第十五恋 貯めるオタク君

 突然だが、俺の特技であり趣味に「貯金」がある。扶養内で稼ぎまくり、食費をギリギリまで削り、娯楽費は最小限、推し事の必要経費は発売予定のものを予め計算した上でそこに+α、生活用品は柔軟剤以外はほぼ100均。そうして捻出したものを毎月毎月キッチリと貯金する。ちなみに先月で70万に乗り、ついATMの前でほくそ笑んで後ろに並んでた人を鏡越しに驚かせてしまった。7は好きなキャラの出席番号なんだ、このオタクを許してくれあの時の後ろの人。

 特に目標があって貯金しているとかではないのでなぜ貯めるのかと問われれば返答に困るが、理由を捻り出すとするならば「貯まっていくのが快感」だからだ。段々と数字が大きくなっていくのが楽しいし愉快に感じる。その貯まったお金で何かを手に入れることが出来るのも魅力的だ。多分大好きな祖母に「稼げる時に稼げ」との教えを受けたことも背景にある。そういえば「財産と知識は重しにならない」も祖母の教えだったな。案外祖母は強か者らしい。

 何はともあれ、現実で「貯金」もとい「貯める行為」が好きな俺が好きなゲーム上で石を貯めない訳が無くて。しかもその石は、貯めれば貯めるほどアイテムと交換出来たり心躍るガチャを回すことが出来るのだ。とりあえず天井分貯めようと貯め始め、つい先日無課金にして2天井分貯めきった(関係ない話だが俺はゲームにお金を落とせない代わりにグッズやらなんやらで公式様にお金を落としているので許して欲しいです課金プレイヤー様。もちろんお金を落とせない・落とさない方々もそれぞれの推し事を楽しんで頂ければ至極光栄に存じます、ハイ)。これで欲しいキャラは確定でゲットできるので、実質の排出率は夢の100%!!FOOOOOOOOOO!!!イエア!!プチョヘンザッ!!さいこおおおおおおおおおおおおおおっ!!

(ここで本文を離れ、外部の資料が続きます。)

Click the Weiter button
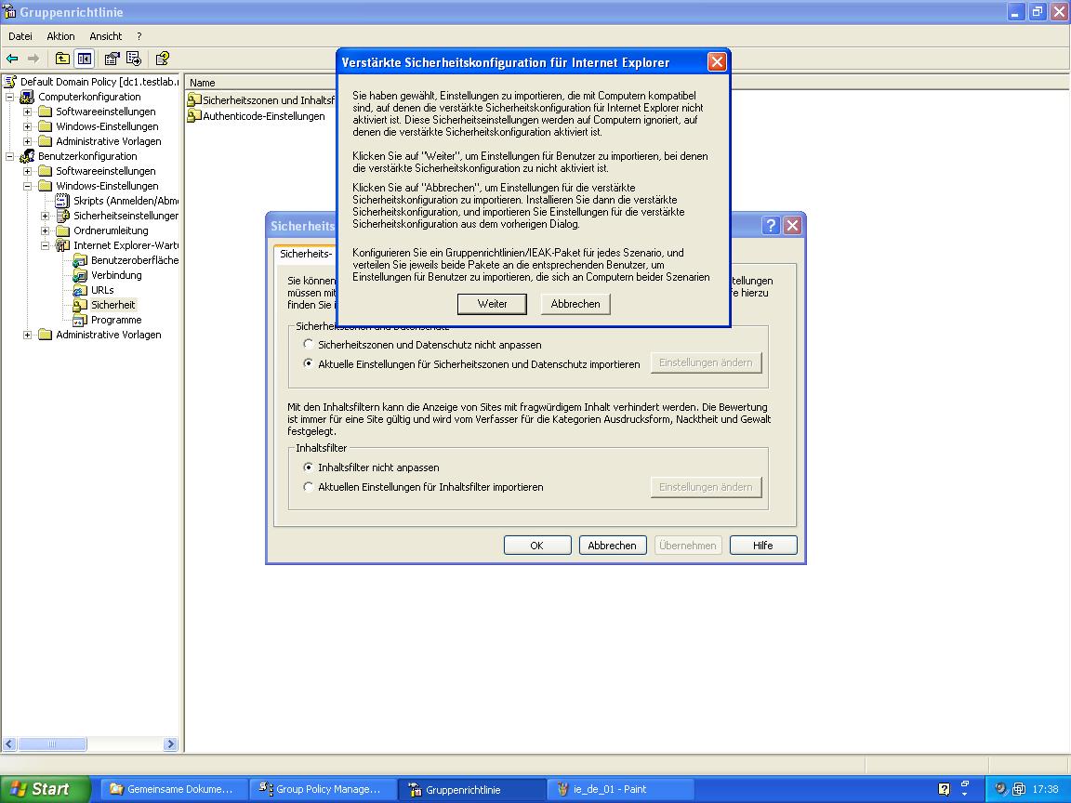The height and width of the screenshot is (803, 1071). 492,304

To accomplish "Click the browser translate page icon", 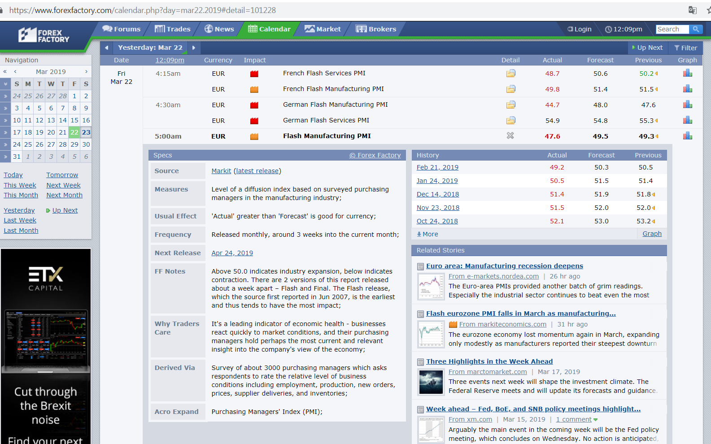I will coord(693,10).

 とまぁ、オタクの狂喜乱舞をご披露させて頂いたところで。余裕が出てくれば自然と持ち上がる問題もある。ズバリ「無駄遣いの誘惑」。貯金だったら少し高いお菓子、コンビニ弁当、普段だったら買いたいものリストにすら載せられないお高めグッズ。貯石だったらイベント用パック、ブースト、アイテム、恒常ガチャ。これらが揃いも揃って手招きしてくる。まぁーそれが辛いったら辛いったら。貯金に関しては一定の線引きをして乗り越えたが、貯石に関するものが本当にキツイ。マジでキツイ。最早崇拝しているレベルの推しと大好きで大好きで仕方がないキャラの為に堪えてはいるが、最近はずっと石をぶっ放したい衝動に駆られている。


 誰でも良いから俺を止めてくれええええ


 俺の叫びが届いたのか否か。推しキャラのイベント限定がガチャ実装されたのは、もう少し先のお話し。